Working of the Scheme

  • The scheme will not have a separate budget and will be financed by the “savings of existing fertiliser subsidy” under schemes run by the Department of Fertilizers.
  • Further, 50% subsidy savings will be passed on as a grant to the state that saves the money.
  • 70% of the grant provided under the scheme can be used for asset creation related to technological adoption of alternate fertilizers and alternate fertiliser production units at village, block and district levels.
  • The remaining 30% grant money can be used for incentivizing farmers, panchayats, farmer producer organisations and self-help groups that are involved in the reduction of fertiliser use and awareness generation.
  • The government will compare a state’s increase or reduction in urea in a year, to its average consumption of urea during the last three years. Data available on a fertiliser Ministry dashboard, iFMS (Integrated fertilisers Management System), will be used for this purpose.
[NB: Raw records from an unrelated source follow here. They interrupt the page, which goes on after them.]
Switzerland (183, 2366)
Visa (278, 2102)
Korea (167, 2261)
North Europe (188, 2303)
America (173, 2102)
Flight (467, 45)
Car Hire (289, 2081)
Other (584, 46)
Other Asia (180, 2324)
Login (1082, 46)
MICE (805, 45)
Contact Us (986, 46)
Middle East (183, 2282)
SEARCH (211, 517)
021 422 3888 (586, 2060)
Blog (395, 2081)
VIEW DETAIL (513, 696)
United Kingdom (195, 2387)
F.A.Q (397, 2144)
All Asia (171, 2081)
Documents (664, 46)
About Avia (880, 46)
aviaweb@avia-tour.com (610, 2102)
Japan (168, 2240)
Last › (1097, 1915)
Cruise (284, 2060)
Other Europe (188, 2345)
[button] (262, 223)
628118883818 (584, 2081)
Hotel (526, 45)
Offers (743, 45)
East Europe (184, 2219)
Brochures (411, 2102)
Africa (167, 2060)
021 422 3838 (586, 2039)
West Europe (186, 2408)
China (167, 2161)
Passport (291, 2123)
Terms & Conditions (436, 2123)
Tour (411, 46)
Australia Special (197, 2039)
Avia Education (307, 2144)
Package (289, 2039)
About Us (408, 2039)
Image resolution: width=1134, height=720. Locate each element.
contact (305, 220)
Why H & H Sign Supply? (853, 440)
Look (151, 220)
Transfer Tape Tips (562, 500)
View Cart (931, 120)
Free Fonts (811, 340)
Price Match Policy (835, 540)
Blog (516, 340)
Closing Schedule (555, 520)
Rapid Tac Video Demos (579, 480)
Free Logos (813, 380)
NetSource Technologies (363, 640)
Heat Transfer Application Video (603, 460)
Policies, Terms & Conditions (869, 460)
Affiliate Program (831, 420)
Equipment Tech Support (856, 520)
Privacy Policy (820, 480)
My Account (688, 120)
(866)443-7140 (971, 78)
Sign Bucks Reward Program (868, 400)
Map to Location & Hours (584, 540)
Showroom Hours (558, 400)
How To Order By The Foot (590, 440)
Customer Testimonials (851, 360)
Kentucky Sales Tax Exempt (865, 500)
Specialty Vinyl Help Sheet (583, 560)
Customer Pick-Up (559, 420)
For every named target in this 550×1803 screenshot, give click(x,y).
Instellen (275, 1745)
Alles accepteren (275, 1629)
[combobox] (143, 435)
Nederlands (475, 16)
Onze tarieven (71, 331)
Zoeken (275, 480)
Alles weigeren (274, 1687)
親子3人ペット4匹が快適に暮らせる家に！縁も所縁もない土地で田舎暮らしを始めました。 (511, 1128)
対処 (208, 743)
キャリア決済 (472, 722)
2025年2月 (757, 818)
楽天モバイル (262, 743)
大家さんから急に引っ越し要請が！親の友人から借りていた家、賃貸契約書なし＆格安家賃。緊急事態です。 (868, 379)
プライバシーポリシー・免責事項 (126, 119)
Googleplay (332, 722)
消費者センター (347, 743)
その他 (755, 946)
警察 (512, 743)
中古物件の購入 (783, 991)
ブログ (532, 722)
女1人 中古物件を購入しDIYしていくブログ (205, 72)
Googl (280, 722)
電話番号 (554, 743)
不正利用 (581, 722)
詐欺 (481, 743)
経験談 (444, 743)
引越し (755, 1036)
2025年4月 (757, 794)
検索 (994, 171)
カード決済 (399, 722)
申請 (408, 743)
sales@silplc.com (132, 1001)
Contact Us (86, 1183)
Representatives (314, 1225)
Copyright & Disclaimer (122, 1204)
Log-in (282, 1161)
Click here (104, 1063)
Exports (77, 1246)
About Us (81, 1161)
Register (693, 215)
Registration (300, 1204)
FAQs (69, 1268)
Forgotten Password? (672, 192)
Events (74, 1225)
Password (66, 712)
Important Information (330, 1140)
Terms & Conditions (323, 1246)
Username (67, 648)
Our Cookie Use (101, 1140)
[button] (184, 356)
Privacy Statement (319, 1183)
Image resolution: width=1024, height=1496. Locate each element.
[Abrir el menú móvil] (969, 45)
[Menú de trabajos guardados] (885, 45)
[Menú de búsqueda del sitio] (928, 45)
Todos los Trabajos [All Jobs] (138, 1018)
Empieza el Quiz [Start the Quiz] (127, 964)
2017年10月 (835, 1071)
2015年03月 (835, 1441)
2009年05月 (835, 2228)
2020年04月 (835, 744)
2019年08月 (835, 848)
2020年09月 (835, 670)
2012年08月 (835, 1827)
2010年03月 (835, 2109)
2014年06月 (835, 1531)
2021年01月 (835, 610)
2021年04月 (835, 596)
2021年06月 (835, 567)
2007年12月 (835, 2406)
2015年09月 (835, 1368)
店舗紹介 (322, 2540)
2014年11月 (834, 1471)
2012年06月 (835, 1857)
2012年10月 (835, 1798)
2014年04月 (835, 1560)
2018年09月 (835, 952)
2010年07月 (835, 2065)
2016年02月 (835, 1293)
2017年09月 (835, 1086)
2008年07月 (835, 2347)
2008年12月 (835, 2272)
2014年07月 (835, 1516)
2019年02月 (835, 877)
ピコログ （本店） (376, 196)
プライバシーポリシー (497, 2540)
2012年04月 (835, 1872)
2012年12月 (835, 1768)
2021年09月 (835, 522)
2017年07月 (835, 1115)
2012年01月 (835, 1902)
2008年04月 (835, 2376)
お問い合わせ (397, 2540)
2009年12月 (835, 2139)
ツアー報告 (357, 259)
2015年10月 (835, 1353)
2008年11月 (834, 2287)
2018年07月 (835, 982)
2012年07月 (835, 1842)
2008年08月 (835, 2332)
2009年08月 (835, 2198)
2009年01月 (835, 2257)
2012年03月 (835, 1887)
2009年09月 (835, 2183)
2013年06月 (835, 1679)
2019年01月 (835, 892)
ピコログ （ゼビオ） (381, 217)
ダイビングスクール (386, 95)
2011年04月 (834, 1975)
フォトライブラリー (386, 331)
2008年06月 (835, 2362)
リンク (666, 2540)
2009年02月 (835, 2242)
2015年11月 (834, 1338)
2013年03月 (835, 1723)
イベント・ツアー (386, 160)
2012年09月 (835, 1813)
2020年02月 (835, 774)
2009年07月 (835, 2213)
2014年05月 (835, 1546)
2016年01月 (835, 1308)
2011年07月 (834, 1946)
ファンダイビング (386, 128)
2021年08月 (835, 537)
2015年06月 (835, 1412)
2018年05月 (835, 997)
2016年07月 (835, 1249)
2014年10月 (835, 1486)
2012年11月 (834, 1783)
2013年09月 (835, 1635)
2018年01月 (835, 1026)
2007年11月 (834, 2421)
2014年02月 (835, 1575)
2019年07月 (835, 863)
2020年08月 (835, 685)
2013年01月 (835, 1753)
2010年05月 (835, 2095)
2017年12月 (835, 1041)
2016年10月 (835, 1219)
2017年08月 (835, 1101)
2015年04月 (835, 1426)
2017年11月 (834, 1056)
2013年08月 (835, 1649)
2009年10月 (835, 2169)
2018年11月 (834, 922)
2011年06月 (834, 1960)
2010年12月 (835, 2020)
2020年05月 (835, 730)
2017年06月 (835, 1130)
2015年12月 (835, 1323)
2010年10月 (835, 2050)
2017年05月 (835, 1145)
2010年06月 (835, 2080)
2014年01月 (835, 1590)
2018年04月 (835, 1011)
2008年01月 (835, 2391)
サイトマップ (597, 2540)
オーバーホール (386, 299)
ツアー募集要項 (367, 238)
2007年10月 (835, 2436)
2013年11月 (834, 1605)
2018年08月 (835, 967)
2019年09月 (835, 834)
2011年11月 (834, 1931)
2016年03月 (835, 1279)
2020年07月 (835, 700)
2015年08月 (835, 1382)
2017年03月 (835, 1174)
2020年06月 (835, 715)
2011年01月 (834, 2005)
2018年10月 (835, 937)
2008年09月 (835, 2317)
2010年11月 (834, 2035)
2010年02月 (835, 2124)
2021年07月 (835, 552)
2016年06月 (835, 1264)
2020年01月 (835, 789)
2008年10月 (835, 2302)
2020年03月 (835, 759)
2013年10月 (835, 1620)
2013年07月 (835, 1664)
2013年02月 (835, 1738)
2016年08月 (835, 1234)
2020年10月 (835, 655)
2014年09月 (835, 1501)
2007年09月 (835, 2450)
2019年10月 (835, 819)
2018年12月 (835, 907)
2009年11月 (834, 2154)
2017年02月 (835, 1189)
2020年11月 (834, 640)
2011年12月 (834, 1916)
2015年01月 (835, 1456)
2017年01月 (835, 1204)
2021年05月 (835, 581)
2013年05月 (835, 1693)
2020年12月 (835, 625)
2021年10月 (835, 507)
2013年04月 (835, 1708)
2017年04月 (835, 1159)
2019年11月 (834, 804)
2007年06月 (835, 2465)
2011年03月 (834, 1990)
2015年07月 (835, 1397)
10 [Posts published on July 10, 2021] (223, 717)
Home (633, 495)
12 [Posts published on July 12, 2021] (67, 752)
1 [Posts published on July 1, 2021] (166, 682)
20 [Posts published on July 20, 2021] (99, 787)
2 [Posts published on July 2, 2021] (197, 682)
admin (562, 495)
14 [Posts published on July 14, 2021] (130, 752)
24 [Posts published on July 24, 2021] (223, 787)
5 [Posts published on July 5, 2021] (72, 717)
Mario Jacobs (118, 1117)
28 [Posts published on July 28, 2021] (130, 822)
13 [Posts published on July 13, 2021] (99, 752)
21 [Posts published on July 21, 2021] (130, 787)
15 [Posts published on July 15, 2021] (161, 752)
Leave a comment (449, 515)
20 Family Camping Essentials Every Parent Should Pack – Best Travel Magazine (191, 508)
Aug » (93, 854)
How much fertiliser does India require?

  • The kharif season (June-October) is critical for India’s food security, accounting for nearly half the year’s production of foodgrains, one-third of pulses and approximately two-thirds of oilseeds. A sizable amount of fertiliser is required for this season.
  • The Department of Agriculture and Farmers Welfare assesses the requirement of fertilizers each year before the start of the cropping season, and informs the Ministry of Chemical and fertilizers to ensure the supply.
  • The amount of fertiliser required varies each month according to demand, which is based on the time of crop sowing, which also varies from region to region. For example, the demand for urea peaks during June-August period, but is relatively low in March and April, and the government uses these two months to prepare for an adequate amount of fertiliser for the kharif season.


Significance of PM Pranam Scheme

  • Due to increased demand for fertiliser in the country over the past 5 years, the overall expenditure by the government on subsidy has also increased.
  • The total requirement of four fertilisers — Urea, DAP (Di-ammonium Phosphate), MOP (Muriate of potash), NPKS (Nitrogen, Phosphorus and Potassium) — increased by 21% between 2017-2018 and 2021-2022.
  • In light of the increased demand, the government has also been increasing the subsidies it provides for chemical fertilisers.
  • In the Union Budget 2021-22, the government had budgeted an amount of Rs 79,530 crore, which increased to Rs 1.40 lakh crore in the revised estimates (RE). However, the final figure of fertiliser subsidy touched Rs 1.62 lakh crore in 2021-22.

  • PM PRANAM, which seeks to reduce the use of chemical fertiliser, will likely reduce the burden on the exchequer.
  • The proposed scheme is also in line with the government’s focus on promoting the balanced use of fertilisers or alternative fertilisers in the last few years.

India meets about 75-80% of the volume of consumption of urea from domestic production while the rest is imported from Oman, Egypt, the UAE, South African and Ukraine.

Nearly half of its DAP requirement are imported via (mainly from West Asia and Jordan) while the domestic MoP demand is met solely through imports (from Belarus, Canada and Jordan, etc).